黒島結菜がヒロインを務める『ちむどんどん』

 NHKの朝ドラは、視聴者の幅広さやその視聴習慣という点からも独特な枠である。ドラマウォッチを続ける作家で五感生活研究所代表の山下柚実氏が考察した。

 * * *
 通信大手KDDIによる大規模な通信障害が発生してから約一週間。通話やデータ通信のみならず、物流や119番の救急連絡など命に関わる事案にまで不具合が起こり、日本中が混乱しました。今回の出来事によって身に沁みたこと。それは私たちの生活において、いかにスマホが「インフラ」となっているのか、でした。
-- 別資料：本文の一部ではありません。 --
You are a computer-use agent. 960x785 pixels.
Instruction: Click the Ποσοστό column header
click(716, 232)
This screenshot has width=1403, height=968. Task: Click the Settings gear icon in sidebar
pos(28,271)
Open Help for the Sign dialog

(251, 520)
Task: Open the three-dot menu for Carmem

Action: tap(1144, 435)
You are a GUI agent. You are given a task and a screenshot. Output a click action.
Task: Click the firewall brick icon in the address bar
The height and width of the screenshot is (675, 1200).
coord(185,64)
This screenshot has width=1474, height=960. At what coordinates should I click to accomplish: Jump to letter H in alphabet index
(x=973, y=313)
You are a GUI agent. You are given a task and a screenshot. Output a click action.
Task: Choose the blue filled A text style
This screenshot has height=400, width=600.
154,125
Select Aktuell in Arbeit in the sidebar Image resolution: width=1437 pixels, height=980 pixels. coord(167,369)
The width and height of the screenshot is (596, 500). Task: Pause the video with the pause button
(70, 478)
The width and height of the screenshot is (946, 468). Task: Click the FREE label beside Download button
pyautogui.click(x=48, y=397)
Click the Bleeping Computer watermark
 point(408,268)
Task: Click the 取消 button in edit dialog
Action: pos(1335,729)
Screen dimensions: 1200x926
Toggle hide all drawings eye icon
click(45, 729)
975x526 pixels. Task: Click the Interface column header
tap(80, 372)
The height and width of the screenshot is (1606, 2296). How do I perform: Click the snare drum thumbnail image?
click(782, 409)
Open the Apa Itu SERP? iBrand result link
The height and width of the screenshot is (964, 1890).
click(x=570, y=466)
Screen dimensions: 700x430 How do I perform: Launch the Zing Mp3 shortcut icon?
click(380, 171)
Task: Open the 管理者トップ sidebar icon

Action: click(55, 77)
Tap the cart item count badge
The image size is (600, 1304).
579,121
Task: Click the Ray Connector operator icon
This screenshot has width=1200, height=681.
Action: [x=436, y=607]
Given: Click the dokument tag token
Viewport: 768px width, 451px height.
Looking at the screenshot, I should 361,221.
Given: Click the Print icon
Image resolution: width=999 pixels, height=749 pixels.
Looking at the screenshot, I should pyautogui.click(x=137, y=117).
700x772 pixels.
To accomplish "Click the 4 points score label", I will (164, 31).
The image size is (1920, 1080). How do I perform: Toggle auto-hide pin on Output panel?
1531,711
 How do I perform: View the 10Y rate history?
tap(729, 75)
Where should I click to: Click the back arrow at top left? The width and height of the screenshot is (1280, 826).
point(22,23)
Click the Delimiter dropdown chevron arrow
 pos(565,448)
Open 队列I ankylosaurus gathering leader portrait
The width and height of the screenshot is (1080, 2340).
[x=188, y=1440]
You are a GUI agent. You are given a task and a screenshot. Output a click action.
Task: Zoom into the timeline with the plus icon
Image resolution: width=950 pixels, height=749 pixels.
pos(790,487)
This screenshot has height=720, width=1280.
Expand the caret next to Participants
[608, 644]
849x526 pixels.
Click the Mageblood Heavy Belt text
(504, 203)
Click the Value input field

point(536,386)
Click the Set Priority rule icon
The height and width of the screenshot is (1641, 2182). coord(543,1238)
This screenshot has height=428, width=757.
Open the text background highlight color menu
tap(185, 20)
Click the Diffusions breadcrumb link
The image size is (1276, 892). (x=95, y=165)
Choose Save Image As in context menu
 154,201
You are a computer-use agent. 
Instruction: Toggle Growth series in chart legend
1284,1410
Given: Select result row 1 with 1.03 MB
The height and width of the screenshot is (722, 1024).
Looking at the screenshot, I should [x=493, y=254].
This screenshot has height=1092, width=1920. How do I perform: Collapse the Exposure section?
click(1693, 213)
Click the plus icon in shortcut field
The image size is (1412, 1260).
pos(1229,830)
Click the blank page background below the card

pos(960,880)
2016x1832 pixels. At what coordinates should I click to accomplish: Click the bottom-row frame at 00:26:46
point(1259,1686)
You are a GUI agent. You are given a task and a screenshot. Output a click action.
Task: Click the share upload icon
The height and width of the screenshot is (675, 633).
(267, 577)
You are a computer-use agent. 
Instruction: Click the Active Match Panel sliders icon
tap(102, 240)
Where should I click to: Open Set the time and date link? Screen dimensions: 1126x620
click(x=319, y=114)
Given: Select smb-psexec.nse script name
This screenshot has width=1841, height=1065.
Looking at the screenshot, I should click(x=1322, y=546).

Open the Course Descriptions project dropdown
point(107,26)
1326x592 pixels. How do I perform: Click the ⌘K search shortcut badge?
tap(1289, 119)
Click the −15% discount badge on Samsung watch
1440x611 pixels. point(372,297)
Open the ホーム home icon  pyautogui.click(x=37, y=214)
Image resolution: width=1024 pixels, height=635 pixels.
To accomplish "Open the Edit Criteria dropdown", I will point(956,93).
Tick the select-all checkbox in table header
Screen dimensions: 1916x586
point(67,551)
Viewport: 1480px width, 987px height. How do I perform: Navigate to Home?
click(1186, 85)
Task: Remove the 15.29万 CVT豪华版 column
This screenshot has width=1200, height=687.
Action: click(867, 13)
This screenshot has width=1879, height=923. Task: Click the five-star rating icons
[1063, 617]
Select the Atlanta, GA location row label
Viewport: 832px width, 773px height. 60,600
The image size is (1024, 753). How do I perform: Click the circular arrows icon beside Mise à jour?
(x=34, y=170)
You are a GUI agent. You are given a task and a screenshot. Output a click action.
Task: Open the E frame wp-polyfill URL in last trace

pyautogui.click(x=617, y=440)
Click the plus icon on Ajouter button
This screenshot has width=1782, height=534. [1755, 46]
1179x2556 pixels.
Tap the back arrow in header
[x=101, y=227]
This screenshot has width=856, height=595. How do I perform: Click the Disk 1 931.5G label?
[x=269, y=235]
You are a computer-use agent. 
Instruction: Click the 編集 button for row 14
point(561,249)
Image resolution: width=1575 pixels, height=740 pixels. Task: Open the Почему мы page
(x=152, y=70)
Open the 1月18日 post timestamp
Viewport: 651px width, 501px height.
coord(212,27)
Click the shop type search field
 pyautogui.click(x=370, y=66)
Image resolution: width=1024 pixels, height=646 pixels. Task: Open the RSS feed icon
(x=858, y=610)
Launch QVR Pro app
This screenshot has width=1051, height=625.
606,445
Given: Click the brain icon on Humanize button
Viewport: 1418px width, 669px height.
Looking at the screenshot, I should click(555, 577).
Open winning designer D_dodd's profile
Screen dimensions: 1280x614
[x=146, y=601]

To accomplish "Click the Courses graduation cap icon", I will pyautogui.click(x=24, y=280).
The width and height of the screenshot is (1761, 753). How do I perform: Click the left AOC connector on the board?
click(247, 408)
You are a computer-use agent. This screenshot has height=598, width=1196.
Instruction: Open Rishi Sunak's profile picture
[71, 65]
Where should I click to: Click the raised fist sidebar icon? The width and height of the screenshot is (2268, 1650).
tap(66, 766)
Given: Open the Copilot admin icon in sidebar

 さて、話はそこまで大げさではないけれど、「インフラ」という視点から考えてみると、なるほどと合点するのがNHK朝ドラの存在です。毎朝8時から15分間、月曜日から金曜日(土曜日は振り返り編)。舞台は、都市や有名観光地のみならず日本全国津々浦々。名も知らぬ地域も舞台になり、気候や生活・文化が少しずつ違う多様性に満ちた風土を背景にしてさまざまな人や仕事、生活ぶりが描かれていく。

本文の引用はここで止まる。